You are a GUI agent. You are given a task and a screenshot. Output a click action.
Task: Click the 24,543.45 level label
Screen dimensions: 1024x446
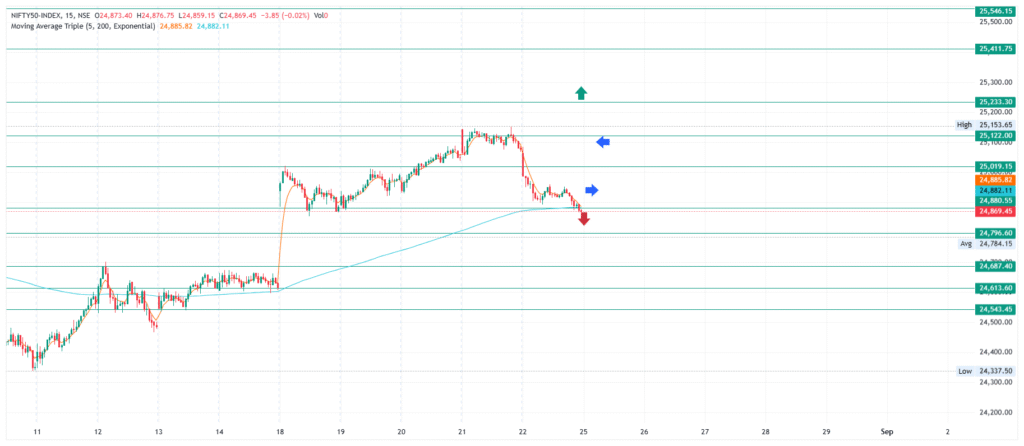point(996,309)
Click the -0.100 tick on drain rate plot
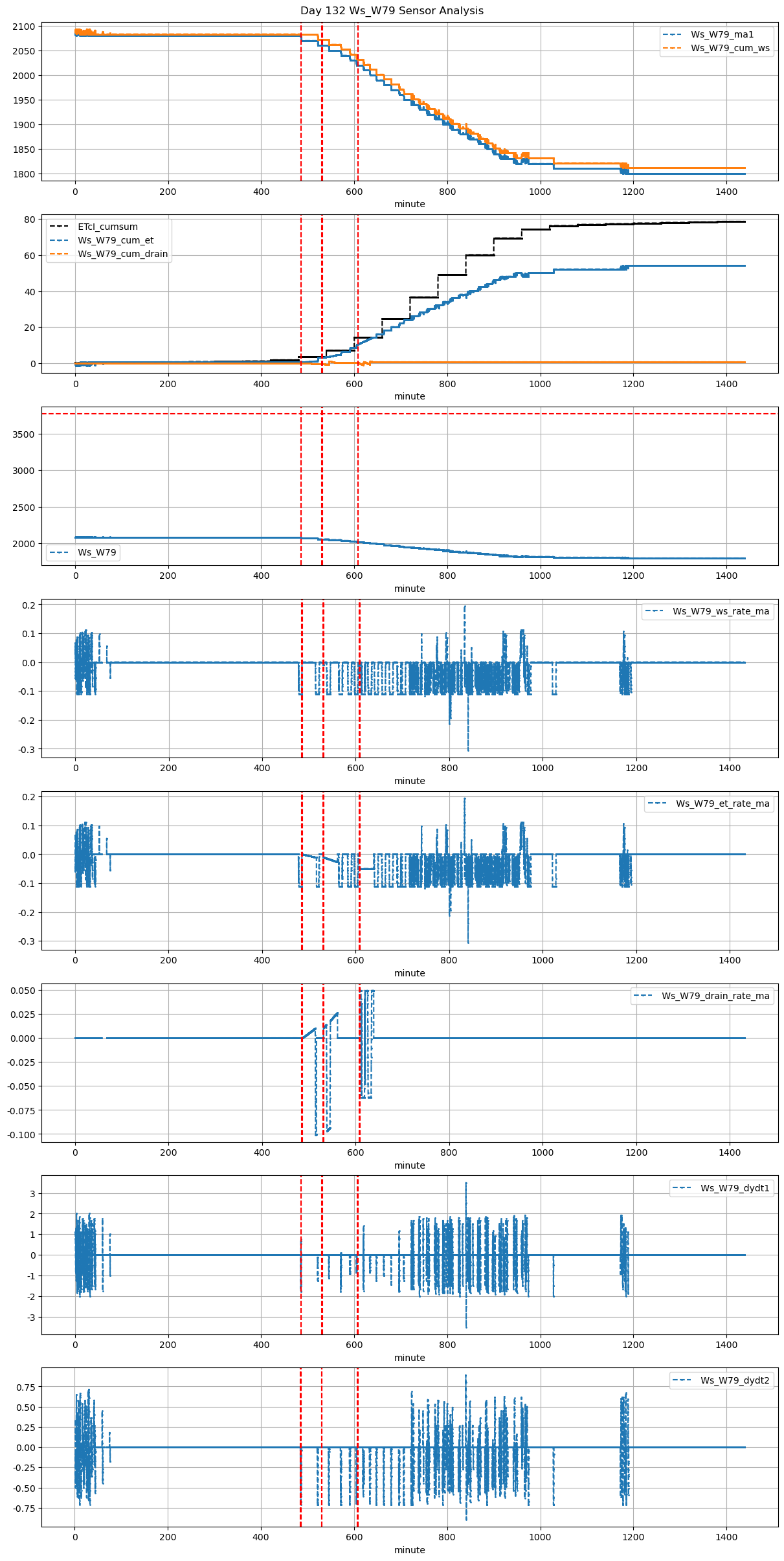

--------------------------------

Leaving every picture out, return the lines from the one containing "Screen dimensions: 1024x446" through the last line of the records exactly.

**Solution to this task**:
Screen dimensions: 1024x446
point(996,309)
Click the -0.100 tick on drain rate plot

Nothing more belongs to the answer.